¿Te ha pasado alguna vez, que un recuerdo se ha mantenido en tu mente de forma persistente?, puede que incluso se trate de una canción de la que ni siquiera recuerdas el título, pero la melodía se pasea por tu mente insistentemente, al punto que llegas a pensar que vas a enloquecer si no recuerdas cuál era el título. O por el contrario, has pensado que es extraño que recuerdes tanto un momento que ni siquiera tiene importancia.

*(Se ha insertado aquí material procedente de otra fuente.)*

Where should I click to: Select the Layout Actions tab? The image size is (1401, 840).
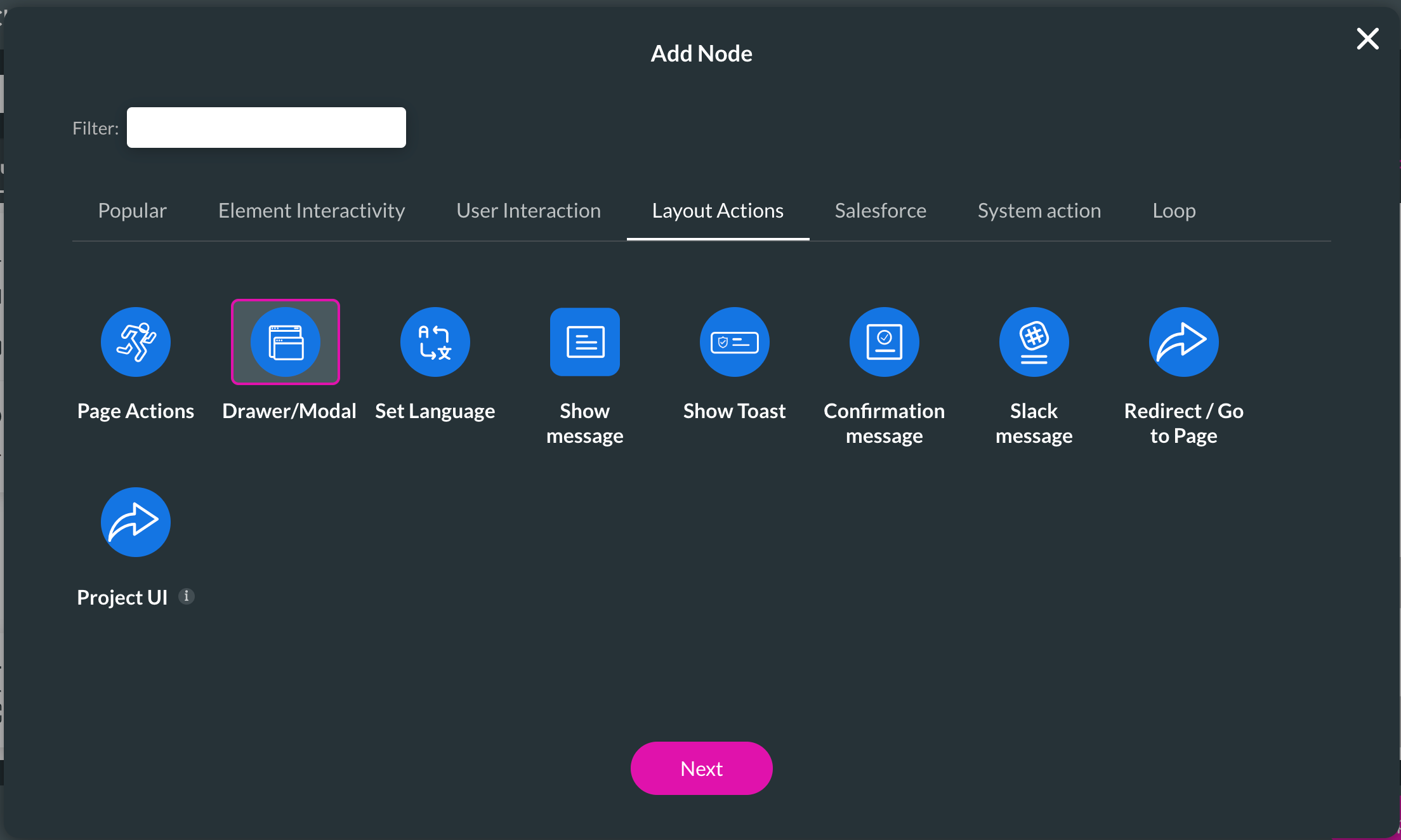point(718,210)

Bueno, como sabes, tengo gran admiración, por la mente y la increíble forma de funcionar que tiene.
¿Qué pasa con esos recuerdos?, ¿cuál es la razón por la que se presentan?, ¿por qué a veces los habitamos aunque nuestra mente este ocupada por las preocupaciones de siempre? y sí, los habitamos, porque es tan fuerte su presencia, que hasta podemos recordar detalles como el clima que hacía ese día, la ropa que traíamos o dónde estábamos en ese tiempo y lo cierto es que recordar es volver a vivir, así que sería bueno que empieces por preguntarte: ¿qué sentimiento despierta en tí ese recuerdo?, podemos al menos considerar que no apareció porque sí, verdad?
He pensado en esto, porque hay un recuerdo en particular al que mi mente vuelve una y otra vez, se trataba de un día común, una salida común, que hoy nada de común tiene, porque ese día estaba con dos personas a las que guarde cerquita de mi corazón, porque ya no tengo la fortuna de tenerlas conmigo y fue una gran salida, pero además de la melancolía asociada a sus ausencias, simplemente no conseguía descubrir cuál era la razón de su presencia, hasta que finalmente descubrí la razón y como ya debes imaginar, se trataba de un pequeño recordatorio sobre la persona que entonces solía ser.

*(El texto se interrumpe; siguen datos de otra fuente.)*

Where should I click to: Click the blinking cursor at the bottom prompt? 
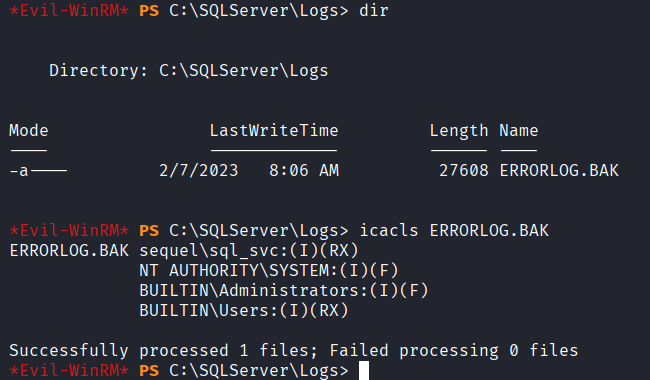coord(364,370)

Uno no puede reducir la vida a todo lo que se puede ver a simple vista, como sabes la vida es eso que pasa en todo lo que sentimos mientras interactuamos en las actividades diarias; y si bien el único tiempo que debemos habitar realmente es nuestro presente; hay, en ocasiones, la necesidad de revisar cosas que posiblemente dejamos pendiente que sin proponernolos siquiera regresan un día cualquiera, como luces de un semáforo que nos piden que detengamos nuestra marcha.
Habitar un recuerdo, es saber que el alma nos esta pidiendo que dialoguemos con ella, para recordar qué pensábamos entonces, qué metas teníamos o con qué soñábamos, la forma en la que tratamos a quienes están en nuestro recuerdo o las palabras que compartieron con nosotros. Hay un propósito por el cual, ese recuerdo en particular regresa al presente y solo tú puedes saberlo.
Hay mucho que sucede en ese mundo interior al que muy pocas veces damos importancia. Una de las cosas que lamento más de nuestros días, es que nos hayamos puesto al servicio de un mundo completamente material, y es así; porque así como un dolor es la alarma que enciende la necesidad de ir al médico, así también la mente nos lleva de regreso a momentos de nuestra vida que necesitamos revisar porque ya tenemos las herramientas o los conocimientos necesarios para explicarnos algo que quizá en su tiempo no comprendíamos, solo que conocemos tan poco de nuestro mundo interior que ignoramos por completo cómo interactúa con nosotros.
La vida solo puede entenderse y vivirse a travez de lecciones aprendidas, versiones mejoradas de nosotros mismos, el claro reflejo de nuestro crecimiento interior, el mismo que nos prepara para las nuevas tareas que tendremos a cargo, las personas nuevas que conoceremos, los nuevos lugares a los que tendremos que ir.
No hay nada que vivas porque sí; todo te esta preparando para el nuevo tiempo que se abre ante tí, pero como seguramente ya sabes; uno no puede tomar atajos, lo que necesita ser sanado o corregido se hará de cualquier forma, aunque para eso, debas viajar a tu pasado y resolver lo que dejaste pendiente.